19.3 Rerandomization

  • Since randomization only balances baseline covariates on average, imbalance in variables due to random chance can still happen.

  • In case that you have a “bad” randomization (i.e., imbalance for important baseline covariates), (Morgan and Rubin 2012) introduce the idea of rerandomization.

  • Rerandomization is checking balance during the randomization process (before the experiment), to eliminate bad allocation (i.e., those with unacceptable balance).

  • The greater the number of variables, the greater the likelihood that at least one covariate would be imbalanced across treatment groups.

    • Example: For 10 covariates, the probability of a significant difference at \(\alpha = .05\) for at least one covariate is \(1 - (1-.05)^{10} = 0.4 = 40\%\)
  • Rerandomization increase treatment effect estimate precision if the covariates are correlated with the outcome.

    • Improvement in precision for treatment effect estimate depends on (1) improvement in covariate balance and (2) correlation between covariates and the outcome.
  • You also need to take into account rerandomization into your analysis when making inference.

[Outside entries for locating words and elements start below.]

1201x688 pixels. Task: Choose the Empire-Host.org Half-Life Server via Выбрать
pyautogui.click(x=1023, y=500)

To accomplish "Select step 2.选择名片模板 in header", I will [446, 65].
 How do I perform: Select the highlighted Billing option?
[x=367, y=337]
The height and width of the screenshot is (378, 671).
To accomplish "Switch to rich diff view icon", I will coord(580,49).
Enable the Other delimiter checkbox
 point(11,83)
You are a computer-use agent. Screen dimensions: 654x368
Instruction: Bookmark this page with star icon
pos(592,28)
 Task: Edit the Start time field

  • Rerandomization is equivalent to increasing our sample size.

  • Alternatives include

Figure from USC Schaeffer Center

Rerandomization Criterion

  • Acceptable randomization is based on a function of covariate matrix \(\mathbf{X}\) and vector of treatment assignments \(\mathbf{W}\)

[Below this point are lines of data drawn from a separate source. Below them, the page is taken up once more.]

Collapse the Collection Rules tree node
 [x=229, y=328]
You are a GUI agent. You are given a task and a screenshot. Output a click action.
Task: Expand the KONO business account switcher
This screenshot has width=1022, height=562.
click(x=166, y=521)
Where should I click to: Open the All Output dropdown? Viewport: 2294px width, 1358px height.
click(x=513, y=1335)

\[ W_i = \begin{cases} 1 \text{ if treated} \\ 0 \text{ if control} \end{cases} \]

  • Mahalanobis Distance, \(M\), can be used as criteria for acceptable balance

Let \(M\) be the multivariate distance between groups means

\[ \begin{aligned} M &= (\bar{\mathbf{X}}_T - \bar{\mathbf{X}}_C)' cov(\bar{\mathbf{X}}_T - \bar{\mathbf{X}}_C)^{-1} (\bar{\mathbf{X}}_T - \bar{\mathbf{X}}_C) \\ &= (\frac{1}{n_T}+ \frac{1}{n_C})^{-1}(\bar{\mathbf{X}}_T - \bar{\mathbf{X}}_C)' cov(\mathbf{X})^{-1}(\bar{\mathbf{X}}_T - \bar{\mathbf{X}}_C) \end{aligned} \]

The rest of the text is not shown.